● Problem:
Transcribe the entries below exactly.

Collected data:

▬▬▬▬▬▬

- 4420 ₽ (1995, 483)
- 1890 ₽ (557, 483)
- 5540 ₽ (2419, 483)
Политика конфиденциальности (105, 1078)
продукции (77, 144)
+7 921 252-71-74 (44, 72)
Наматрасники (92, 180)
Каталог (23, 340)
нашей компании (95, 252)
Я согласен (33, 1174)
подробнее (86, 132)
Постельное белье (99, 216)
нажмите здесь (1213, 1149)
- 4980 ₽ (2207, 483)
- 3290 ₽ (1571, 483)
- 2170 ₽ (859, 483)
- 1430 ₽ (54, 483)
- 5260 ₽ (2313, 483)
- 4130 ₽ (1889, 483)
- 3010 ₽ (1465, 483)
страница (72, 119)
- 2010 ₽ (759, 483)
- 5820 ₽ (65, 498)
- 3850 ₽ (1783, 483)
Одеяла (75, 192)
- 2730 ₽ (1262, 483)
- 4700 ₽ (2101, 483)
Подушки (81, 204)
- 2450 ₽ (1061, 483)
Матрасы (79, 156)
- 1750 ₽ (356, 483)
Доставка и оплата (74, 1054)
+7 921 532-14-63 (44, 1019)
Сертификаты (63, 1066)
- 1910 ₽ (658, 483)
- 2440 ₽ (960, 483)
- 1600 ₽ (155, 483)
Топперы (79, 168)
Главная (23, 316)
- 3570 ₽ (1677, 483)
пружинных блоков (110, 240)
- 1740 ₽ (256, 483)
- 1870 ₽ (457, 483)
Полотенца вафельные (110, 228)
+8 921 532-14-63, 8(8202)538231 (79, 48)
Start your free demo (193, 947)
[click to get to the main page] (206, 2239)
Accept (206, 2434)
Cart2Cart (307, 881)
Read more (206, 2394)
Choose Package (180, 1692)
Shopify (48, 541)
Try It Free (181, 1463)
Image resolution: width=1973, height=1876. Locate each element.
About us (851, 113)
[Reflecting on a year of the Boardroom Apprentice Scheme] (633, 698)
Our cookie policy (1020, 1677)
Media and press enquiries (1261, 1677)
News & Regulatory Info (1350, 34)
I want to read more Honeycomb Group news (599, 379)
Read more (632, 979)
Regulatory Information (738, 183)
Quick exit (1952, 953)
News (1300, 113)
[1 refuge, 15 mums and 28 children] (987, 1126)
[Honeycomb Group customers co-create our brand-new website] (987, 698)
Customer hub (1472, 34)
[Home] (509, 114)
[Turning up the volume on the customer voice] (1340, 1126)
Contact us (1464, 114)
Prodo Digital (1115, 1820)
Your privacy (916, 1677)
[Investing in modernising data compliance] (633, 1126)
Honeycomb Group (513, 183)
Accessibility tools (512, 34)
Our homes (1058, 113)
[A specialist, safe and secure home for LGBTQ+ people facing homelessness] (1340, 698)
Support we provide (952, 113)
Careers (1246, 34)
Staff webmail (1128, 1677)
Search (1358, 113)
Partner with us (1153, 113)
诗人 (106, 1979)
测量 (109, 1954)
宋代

▬▬▬▬▬▬

● Written response:
- 4420 ₽ (1995, 483)
- 1890 ₽ (557, 483)
- 5540 ₽ (2419, 483)
Политика конфиденциальности (105, 1078)
продукции (77, 144)
+7 921 252-71-74 (44, 72)
Наматрасники (92, 180)
Каталог (23, 340)
нашей компании (95, 252)
Я согласен (33, 1174)
подробнее (86, 132)
Постельное белье (99, 216)
нажмите здесь (1213, 1149)
- 4980 ₽ (2207, 483)
- 3290 ₽ (1571, 483)
- 2170 ₽ (859, 483)
- 1430 ₽ (54, 483)
- 5260 ₽ (2313, 483)
- 4130 ₽ (1889, 483)
- 3010 ₽ (1465, 483)
страница (72, 119)
- 2010 ₽ (759, 483)
- 5820 ₽ (65, 498)
- 3850 ₽ (1783, 483)
Одеяла (75, 192)
- 2730 ₽ (1262, 483)
- 4700 ₽ (2101, 483)
Подушки (81, 204)
- 2450 ₽ (1061, 483)
Матрасы (79, 156)
- 1750 ₽ (356, 483)
Доставка и оплата (74, 1054)
+7 921 532-14-63 (44, 1019)
Сертификаты (63, 1066)
- 1910 ₽ (658, 483)
- 2440 ₽ (960, 483)
- 1600 ₽ (155, 483)
Топперы (79, 168)
Главная (23, 316)
- 3570 ₽ (1677, 483)
пружинных блоков (110, 240)
- 1740 ₽ (256, 483)
- 1870 ₽ (457, 483)
Полотенца вафельные (110, 228)
+8 921 532-14-63, 8(8202)538231 (79, 48)
Start your free demo (193, 947)
[click to get to the main page] (206, 2239)
Accept (206, 2434)
Cart2Cart (307, 881)
Read more (206, 2394)
Choose Package (180, 1692)
Shopify (48, 541)
Try It Free (181, 1463)
Image resolution: width=1973, height=1876. Locate each element.
About us (851, 113)
[Reflecting on a year of the Boardroom Apprentice Scheme] (633, 698)
Our cookie policy (1020, 1677)
Media and press enquiries (1261, 1677)
News & Regulatory Info (1350, 34)
I want to read more Honeycomb Group news (599, 379)
Read more (632, 979)
Regulatory Information (738, 183)
Quick exit (1952, 953)
News (1300, 113)
[1 refuge, 15 mums and 28 children] (987, 1126)
[Honeycomb Group customers co-create our brand-new website] (987, 698)
Customer hub (1472, 34)
[Home] (509, 114)
[Turning up the volume on the customer voice] (1340, 1126)
Contact us (1464, 114)
Prodo Digital (1115, 1820)
Your privacy (916, 1677)
[Investing in modernising data compliance] (633, 1126)
Honeycomb Group (513, 183)
Accessibility tools (512, 34)
Our homes (1058, 113)
[A specialist, safe and secure home for LGBTQ+ people facing homelessness] (1340, 698)
Support we provide (952, 113)
Careers (1246, 34)
Staff webmail (1128, 1677)
Search (1358, 113)
Partner with us (1153, 113)
诗人 (106, 1979)
测量 (109, 1954)
宋代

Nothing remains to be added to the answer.